I don't read very many graphic novels, but this one was a hit! Glad it got some recognition. Oh, also my 9 year old daughter told me that it was "a really good one." So there you go.

Content: One swear word, mentioned as something Astrid was called by a bully.


July 25, 2019

2 Books Featuring Wedding Planners

Have you inadvertently read a couple of books back to back that were on a theme? That happened to me this month. The first book I chose as a prize for Summer Reading (they let adults get prizes here along with the kids--if you turn in your reading log, that is!), and the second one has been sitting on my shelf for quite awhile now.

Anyway. They both featured wedding planners. Random! So, if you like that very particular niche, then this set of books should be right up your alley!
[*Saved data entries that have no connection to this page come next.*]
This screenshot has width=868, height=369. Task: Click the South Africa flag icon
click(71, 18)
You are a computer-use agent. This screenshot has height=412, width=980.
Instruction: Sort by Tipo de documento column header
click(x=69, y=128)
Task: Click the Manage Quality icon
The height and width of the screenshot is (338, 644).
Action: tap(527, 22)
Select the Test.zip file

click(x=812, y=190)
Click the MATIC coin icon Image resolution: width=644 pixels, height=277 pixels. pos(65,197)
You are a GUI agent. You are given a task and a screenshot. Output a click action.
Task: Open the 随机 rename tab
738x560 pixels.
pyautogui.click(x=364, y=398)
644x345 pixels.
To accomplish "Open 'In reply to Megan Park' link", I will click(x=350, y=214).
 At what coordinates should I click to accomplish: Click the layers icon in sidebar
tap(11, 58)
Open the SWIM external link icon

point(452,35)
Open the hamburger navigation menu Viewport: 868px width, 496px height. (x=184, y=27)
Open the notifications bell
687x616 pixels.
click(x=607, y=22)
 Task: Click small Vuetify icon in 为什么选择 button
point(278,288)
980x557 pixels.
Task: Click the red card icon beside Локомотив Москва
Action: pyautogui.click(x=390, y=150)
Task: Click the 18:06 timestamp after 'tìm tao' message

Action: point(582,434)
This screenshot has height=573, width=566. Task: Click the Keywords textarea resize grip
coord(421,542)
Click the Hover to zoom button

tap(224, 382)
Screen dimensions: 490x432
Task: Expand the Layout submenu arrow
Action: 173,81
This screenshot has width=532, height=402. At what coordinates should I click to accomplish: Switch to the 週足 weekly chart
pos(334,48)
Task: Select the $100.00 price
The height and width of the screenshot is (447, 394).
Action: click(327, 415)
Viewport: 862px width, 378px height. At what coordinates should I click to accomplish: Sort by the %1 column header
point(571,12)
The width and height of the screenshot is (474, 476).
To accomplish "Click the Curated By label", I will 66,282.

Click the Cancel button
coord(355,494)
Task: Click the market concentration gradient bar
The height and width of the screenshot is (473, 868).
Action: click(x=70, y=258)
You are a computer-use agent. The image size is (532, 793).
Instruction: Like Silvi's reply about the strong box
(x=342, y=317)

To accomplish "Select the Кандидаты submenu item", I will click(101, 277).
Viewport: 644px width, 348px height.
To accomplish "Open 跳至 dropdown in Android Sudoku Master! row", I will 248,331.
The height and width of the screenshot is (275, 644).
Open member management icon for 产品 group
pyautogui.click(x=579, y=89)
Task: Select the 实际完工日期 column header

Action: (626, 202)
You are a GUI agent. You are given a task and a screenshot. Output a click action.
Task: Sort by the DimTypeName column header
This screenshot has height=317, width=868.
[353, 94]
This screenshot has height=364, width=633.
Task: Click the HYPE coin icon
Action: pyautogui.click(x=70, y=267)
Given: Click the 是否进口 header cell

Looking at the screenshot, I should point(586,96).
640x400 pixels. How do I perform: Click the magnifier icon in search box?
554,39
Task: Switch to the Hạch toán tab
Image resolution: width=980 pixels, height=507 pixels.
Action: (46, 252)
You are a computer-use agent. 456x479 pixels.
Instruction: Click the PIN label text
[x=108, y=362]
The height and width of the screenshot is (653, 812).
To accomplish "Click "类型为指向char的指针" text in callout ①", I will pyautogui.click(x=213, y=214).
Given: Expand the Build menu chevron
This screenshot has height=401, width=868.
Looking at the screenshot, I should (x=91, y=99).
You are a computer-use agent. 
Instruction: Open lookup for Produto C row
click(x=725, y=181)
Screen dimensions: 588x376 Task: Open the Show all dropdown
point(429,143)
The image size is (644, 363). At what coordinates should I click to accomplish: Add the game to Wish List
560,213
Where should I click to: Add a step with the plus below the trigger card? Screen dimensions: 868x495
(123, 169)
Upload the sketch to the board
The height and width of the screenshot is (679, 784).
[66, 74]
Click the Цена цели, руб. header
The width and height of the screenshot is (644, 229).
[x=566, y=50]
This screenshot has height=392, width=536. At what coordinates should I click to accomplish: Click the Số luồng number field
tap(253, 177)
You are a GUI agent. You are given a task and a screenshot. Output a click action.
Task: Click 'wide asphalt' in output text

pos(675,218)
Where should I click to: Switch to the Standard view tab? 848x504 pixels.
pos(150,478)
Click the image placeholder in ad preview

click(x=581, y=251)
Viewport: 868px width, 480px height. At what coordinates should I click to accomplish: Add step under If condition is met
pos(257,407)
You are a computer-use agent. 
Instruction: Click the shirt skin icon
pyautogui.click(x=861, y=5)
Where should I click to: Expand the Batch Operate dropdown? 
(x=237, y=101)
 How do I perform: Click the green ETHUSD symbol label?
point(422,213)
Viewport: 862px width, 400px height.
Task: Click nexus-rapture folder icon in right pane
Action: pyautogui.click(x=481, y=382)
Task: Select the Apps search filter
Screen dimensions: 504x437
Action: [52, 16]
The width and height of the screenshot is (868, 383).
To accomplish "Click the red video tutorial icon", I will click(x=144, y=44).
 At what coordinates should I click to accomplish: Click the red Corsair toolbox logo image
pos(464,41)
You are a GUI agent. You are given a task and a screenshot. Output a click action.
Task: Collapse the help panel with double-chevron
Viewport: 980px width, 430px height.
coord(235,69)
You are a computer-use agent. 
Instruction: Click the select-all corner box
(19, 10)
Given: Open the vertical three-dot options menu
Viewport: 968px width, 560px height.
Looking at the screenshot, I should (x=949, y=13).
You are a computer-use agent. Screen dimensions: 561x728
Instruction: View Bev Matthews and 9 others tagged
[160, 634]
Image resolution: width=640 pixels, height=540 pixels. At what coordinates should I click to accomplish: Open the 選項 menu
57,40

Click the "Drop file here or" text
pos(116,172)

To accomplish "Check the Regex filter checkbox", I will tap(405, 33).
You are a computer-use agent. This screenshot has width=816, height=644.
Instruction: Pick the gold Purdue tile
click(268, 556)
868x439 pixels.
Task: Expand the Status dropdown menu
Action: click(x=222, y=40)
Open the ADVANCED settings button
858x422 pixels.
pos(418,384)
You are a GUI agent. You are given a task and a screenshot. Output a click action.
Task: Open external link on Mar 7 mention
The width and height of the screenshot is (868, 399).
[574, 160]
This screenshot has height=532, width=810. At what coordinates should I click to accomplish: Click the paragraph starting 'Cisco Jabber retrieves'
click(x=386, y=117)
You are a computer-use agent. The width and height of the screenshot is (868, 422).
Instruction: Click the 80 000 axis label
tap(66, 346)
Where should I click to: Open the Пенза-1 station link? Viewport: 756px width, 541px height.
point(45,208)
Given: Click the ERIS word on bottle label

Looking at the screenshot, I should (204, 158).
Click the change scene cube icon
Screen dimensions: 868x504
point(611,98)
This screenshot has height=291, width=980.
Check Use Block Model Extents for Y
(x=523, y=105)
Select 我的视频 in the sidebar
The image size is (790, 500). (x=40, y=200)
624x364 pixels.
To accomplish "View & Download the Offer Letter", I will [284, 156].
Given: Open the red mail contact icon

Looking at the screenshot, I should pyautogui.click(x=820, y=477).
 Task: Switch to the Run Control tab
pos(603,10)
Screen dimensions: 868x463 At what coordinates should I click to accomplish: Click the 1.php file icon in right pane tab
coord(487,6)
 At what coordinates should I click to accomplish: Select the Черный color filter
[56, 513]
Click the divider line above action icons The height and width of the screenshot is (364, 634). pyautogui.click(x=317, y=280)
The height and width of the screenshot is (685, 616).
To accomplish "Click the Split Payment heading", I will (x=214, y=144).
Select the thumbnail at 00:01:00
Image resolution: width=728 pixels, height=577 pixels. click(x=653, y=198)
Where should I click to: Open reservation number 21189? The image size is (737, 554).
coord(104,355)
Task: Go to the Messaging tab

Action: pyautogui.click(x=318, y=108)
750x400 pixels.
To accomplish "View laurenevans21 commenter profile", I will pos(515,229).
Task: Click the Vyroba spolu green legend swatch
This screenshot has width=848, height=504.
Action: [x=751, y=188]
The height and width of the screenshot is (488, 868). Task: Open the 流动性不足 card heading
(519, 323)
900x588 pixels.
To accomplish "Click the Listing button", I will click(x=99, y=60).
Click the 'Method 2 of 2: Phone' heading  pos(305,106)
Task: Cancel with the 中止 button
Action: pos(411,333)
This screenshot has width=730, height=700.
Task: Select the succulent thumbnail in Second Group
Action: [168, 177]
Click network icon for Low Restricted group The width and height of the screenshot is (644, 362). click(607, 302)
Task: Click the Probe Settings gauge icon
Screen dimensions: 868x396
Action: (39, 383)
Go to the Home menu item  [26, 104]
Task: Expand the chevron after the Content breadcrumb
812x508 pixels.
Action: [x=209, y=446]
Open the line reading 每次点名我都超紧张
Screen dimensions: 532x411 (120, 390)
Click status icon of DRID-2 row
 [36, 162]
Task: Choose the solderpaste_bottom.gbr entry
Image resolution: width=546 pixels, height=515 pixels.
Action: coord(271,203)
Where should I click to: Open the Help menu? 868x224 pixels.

Once and For All, by Sarah Dessen

2.5 stars: I liked Louna a lot. The rest...eh not so much.

Louna's mom is a wedding planner extraordinaire. She's so good that her schedule is booked up months, or even years in advance. She has it all down. Her business partner William makes up for anything she lacks (he's the best at comforting nervous brides) and Louna fills in wherever she's needed. It's like clockwork...except for when it isn't.

There's always snags and things to watch out for, but this time it's not a thing, it's a person: Ambrose Little, the son of the bride. He's out flirting (!) with some girl and holding up the entire wedding ceremony. Louna is sent out to find him...and the rest is history. Ha! Not quite. She yanks him into line, sidesteps his multiple attempts to get her dance and thinks that he is out of her life after this one night. Not so fast.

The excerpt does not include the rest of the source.